On Monday, the lawmakers heard testimony regarding voters’ ballots being discounted due to signature mismatches.
Deutch and Hastings say the Protecting American Votes Act would help resolve those issues. The bill mandates elections officials make two attempts to notify voters that there is an issue with their signature that, if unaddressed, will cause their ballot not to be counted. Officials must contact the voter both by mail, as well as by either a phone call, text message or e-mail.
States would also be forced to give 10 days from that notice for the voters to attempt to cure the issue. Elections officials would also be forced to undergo signature training, and would submit to Congress information detailing the number of ballots rejected along with reasons for the rejections.
“Unfortunately, Florida seems to be the place where we learn a lot of hard lessons about our elections. We can’t afford to repeat the same mistakes again,” Deutch said in a statement on his reasons for introducing the bill.
“The 2018 midterms made clear we aren’t ready for 2020. From election security, to money in politics, to election administration, we need reforms that will make it easier to vote and protect the voting rights of all Americans.”
Former U.S. Rep. Patrick Murphy even spoke out last November detailing his vote was nearly invalidated. Murphy said he wasn’t informed of the signature mismatch, and instead found out while visiting the the Palm Beach County elections website.
“I’m looking at it. I’m like, ‘This can’t be real.’ Because all of a sudden it’s saying, ‘ballot received, invalid signature,'” he told Florida Politics.
“It’s the same exact signature I used in the primary, same exact signature I’ve always used, same exact signature on my driver’s license. And, for whatever reason, it didn’t count this time.”
After Judge Mark Walker issued a ruling that gave voters more time to address those issues, Murphy said he would reach out to his local supervisor to correct the mismatch.
“Given that voting is sacred and fundamental to the health of our democracy, the rejection of any legally cast ballot is extremely disturbing. Yet, across our country, and in particular, in my home state of Florida, voters have been denied their right to vote because of penmanship,” Hastings said.
“To make matters worse, election officials did not even tell the affected voters that their ballot was rejected. The Protecting American Votes Act would protect voters’ due process rights when it comes to signature matching laws by requiring proper notice and an opportunity to cure a rejected ballot. We must ensure that elections are free, fair, and unobstructed, so that every vote is counted, and every voice heard.”
The federal legislation actually contains some similar provisions to an election reform bill pushed by Republicans at the state level this previous Session.
That bill (SB 7066) requires the Secretary of State to provide formal signature matching training to local election officials.

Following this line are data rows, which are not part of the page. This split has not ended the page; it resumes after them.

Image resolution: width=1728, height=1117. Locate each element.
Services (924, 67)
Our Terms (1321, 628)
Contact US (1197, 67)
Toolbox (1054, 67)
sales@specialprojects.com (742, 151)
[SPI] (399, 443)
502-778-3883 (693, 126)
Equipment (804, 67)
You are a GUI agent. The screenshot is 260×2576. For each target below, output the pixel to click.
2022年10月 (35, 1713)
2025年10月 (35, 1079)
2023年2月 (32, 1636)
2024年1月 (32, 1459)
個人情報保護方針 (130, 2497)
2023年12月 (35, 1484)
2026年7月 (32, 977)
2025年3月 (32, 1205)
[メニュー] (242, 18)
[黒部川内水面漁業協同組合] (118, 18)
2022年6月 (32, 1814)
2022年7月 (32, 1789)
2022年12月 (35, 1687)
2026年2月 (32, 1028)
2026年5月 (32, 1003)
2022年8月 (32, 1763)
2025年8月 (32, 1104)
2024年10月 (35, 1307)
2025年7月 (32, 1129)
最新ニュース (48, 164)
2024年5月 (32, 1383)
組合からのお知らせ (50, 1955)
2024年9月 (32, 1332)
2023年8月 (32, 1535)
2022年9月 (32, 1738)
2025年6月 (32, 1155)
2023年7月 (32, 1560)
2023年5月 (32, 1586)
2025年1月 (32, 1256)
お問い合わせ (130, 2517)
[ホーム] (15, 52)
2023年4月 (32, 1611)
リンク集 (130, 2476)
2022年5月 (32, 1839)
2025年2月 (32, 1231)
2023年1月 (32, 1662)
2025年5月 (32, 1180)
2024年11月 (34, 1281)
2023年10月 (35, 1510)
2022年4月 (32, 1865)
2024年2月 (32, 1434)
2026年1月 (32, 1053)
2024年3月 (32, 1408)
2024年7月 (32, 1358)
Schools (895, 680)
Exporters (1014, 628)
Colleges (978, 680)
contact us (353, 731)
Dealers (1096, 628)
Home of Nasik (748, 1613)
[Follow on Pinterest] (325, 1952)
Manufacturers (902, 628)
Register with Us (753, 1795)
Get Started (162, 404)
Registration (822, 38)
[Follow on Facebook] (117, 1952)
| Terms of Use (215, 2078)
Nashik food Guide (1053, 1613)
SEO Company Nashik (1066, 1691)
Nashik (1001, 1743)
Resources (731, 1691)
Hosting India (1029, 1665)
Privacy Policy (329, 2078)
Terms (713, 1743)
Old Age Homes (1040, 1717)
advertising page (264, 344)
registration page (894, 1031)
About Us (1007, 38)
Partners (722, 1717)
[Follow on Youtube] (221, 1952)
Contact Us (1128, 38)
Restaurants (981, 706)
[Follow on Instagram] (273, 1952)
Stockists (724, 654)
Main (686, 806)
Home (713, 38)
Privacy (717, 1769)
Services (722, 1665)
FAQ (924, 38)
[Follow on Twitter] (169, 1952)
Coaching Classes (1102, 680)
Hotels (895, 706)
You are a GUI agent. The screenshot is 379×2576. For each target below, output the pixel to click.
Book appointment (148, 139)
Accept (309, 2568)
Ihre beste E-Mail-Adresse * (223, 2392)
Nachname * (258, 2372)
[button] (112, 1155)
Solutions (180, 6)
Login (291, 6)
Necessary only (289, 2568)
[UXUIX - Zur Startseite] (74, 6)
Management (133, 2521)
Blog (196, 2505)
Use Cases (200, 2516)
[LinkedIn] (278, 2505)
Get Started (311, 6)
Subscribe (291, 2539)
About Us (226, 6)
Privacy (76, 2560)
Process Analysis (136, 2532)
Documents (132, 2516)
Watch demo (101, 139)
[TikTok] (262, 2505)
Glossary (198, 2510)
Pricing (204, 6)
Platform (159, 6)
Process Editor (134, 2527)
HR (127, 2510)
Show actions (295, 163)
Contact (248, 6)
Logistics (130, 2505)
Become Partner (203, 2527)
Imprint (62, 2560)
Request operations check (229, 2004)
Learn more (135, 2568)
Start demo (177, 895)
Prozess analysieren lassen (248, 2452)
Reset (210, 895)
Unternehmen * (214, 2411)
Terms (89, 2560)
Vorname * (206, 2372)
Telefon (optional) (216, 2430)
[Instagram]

The legislation also requires an elections supervisor to notify voters of a signature mismatch “as soon as practicable” by first class mail, as well as by either a phone call, text message or e-mail. The measure would give voters until 5 p.m. on the second day after an election to cure any errors.
However, Democrats have vocally opposed the bill, as it also includes implementing legislation for Amendment 4, which gave ex-felons the right to vote at the completion of their sentence.
The state legislation would require fines and fees to be paid prior to a person having their rights restored, unless a court waives those fees or community service is substituted for payment. Democrats have dubbed the measure a “poll tax.”